*Problem description:* Render the records below as a JSON list of strings, with one string for each line and blank lines omitted. Leave the pictures out.

--

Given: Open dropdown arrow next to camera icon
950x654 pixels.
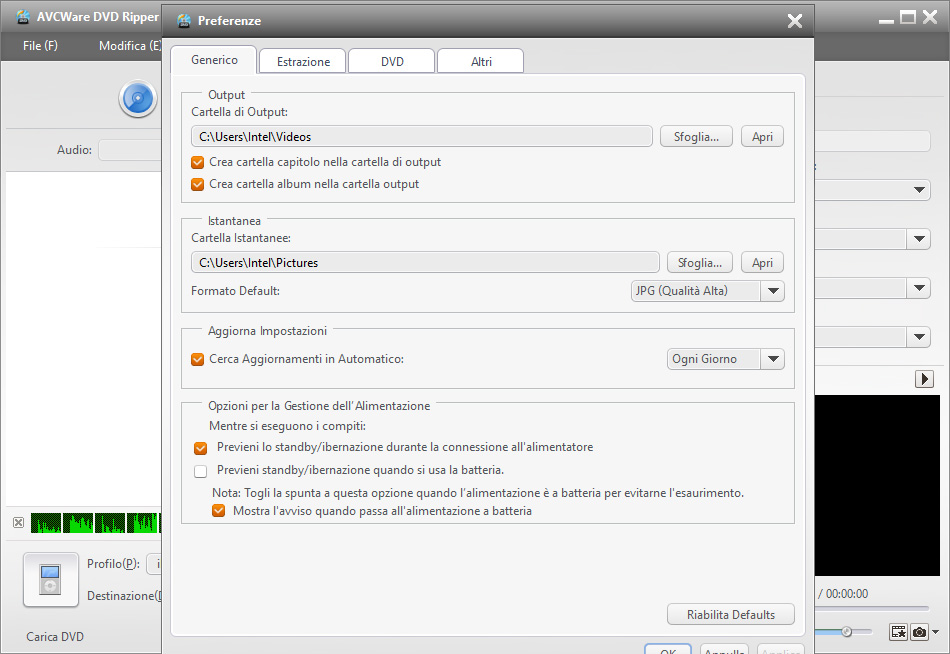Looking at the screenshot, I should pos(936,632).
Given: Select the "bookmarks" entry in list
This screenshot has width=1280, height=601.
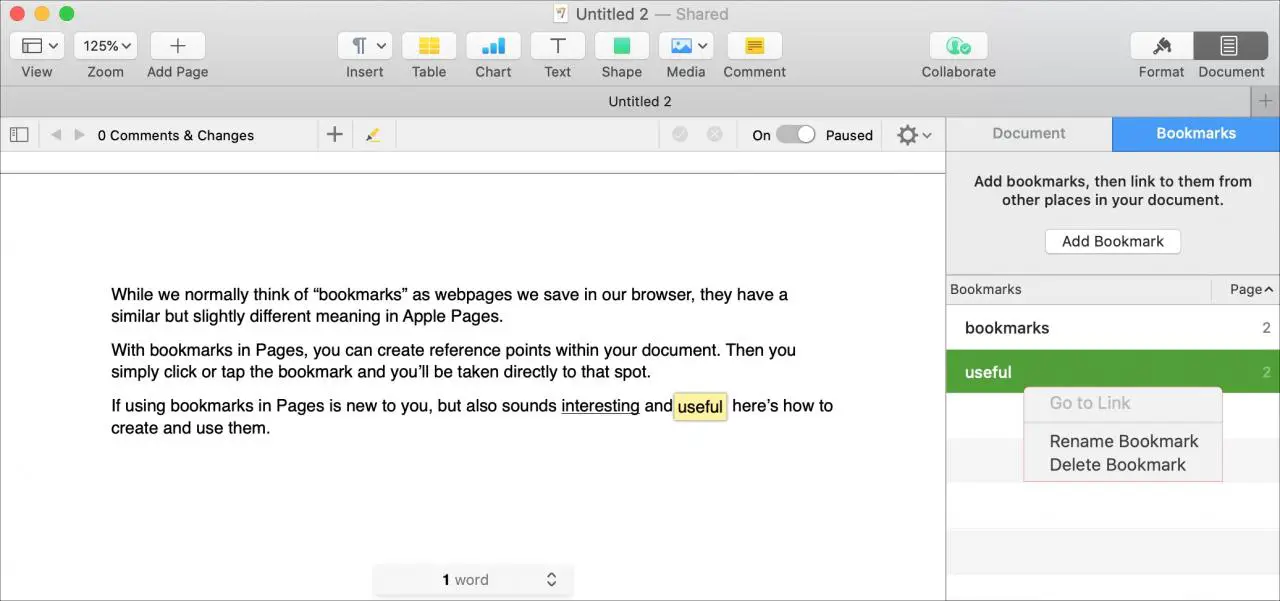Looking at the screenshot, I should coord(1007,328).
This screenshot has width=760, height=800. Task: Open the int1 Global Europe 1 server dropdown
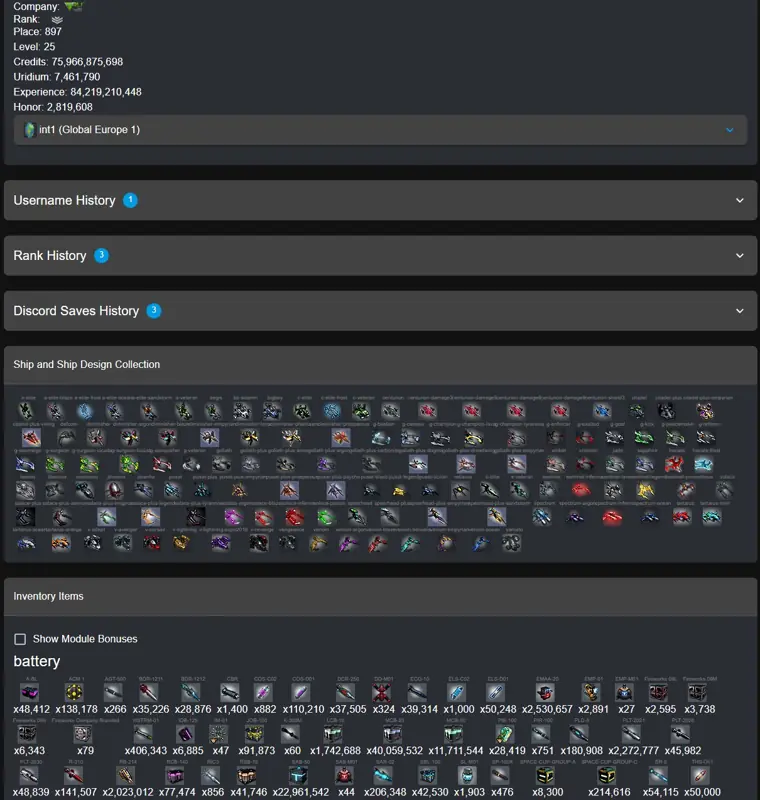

--

*Written reply:*
[
  "Given: Open dropdown arrow next to camera icon",
  "950x654 pixels.",
  "Looking at the screenshot, I should pos(936,632).",
  "Given: Select the \"bookmarks\" entry in list",
  "This screenshot has width=1280, height=601.",
  "Looking at the screenshot, I should coord(1007,328).",
  "This screenshot has width=760, height=800. Task: Open the int1 Global Europe 1 server dropdown"
]